Indians Rally to Victory Against Royals
CLEVELAND – Michael Brantley’s sacrifice fly capped Cleveland’s three-run eighth inning, rallying the Indians to a 4-3 victory against the Kansas City Royals on Tuesday night.
Held to one run and three hits over seven innings by Ervin Santana, the Indians finally strung something together in the eighth off Kelvin Herrera (3-5) and Tim Collins. Michael Bourn and Jason Kipnis delivered RBI hits before Brantley drove in Mike Aviles with the go-ahead run.
Cody Allen (2-0), whose throwing error in the eighth helped the Royals take a 3-1 lead, got the win.
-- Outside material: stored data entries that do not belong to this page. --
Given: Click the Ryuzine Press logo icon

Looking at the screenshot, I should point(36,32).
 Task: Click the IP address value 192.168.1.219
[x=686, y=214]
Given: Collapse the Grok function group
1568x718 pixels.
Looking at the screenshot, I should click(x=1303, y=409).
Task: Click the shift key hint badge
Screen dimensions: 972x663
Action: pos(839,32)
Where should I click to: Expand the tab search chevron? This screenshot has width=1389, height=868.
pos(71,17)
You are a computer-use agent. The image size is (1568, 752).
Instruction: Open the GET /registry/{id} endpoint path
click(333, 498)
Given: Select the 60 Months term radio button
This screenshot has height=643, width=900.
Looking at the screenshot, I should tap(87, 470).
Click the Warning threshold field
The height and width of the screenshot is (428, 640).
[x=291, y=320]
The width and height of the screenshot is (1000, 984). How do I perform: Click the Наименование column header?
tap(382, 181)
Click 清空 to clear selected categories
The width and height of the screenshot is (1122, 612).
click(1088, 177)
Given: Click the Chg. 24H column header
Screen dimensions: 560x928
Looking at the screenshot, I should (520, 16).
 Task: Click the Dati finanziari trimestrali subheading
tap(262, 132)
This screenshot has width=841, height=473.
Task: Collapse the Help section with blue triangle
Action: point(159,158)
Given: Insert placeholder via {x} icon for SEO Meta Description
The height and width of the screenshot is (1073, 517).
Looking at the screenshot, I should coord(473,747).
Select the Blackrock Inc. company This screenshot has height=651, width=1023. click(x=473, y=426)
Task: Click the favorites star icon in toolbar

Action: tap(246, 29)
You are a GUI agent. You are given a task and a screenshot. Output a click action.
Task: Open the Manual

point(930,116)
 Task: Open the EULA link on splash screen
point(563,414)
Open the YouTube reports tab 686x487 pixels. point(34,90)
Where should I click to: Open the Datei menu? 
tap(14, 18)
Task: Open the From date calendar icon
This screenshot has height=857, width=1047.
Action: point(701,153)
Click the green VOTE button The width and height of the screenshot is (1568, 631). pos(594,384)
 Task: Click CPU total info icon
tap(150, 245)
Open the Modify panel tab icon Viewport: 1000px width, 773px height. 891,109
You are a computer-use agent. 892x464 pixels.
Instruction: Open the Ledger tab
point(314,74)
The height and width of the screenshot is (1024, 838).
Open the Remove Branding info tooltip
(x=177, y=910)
Vinnie Pestano gave up three singles and a walk in the ninth but held on for his second save.
The Royals lost for just the third time in 14 games and missed a chance to move over .500 for the first time since May 18.
They probably should have tied it in the ninth when Alcides Escobar singled to right with one out and runners at first and second. But David Lough ran past third base coach Eddie Rodriguez’s stop sign, and got caught in a rundown between home and third.
Lough got back to the bag safely, but Mike Moustakas was also there and was tagged out. It appeared Lough would have scored easily as right fielder Drew Stubbs’ throw was off target.
Pestano settled down and got Eric Hosmer on a groundout with the bases loaded as the Indians got their 10th come-from-behind victory.
The Indians did next to nothing against Santana, but they pounced on Kansas City’s bullpen in the eighth.
Ryan Raburn drew a leadoff walk from Herrera, moved up on a groundout and scored when Bourn slapped a single inside the left-field line.
Aviles followed with a single and Kipnis, who stranded seven runners in a 2-1 loss on Monday night, delivered an RBI double off Collins to tie it. The Royals walked Carlos Santana intentionally to load the bases and Brantley hit a fly ball to right, easily scoring Aviles.
Before the comeback, the Indians were in danger of falling another game behind Kansas City in the AL Central.
Santana deserved a better outcome. The right-hander made it look easy against an Indians lineup that was in a deep offensive funk.
Santana, who pitched the only no-hitter in Progressive Field history in 2011 for the Angels, didn’t allow a runner to reach second base until the sixth and had Cleveland’s hitters guessing most of the night.
The Indians came in leading the AL with 38 wild pitches, 29 of them with Santana behind the plate.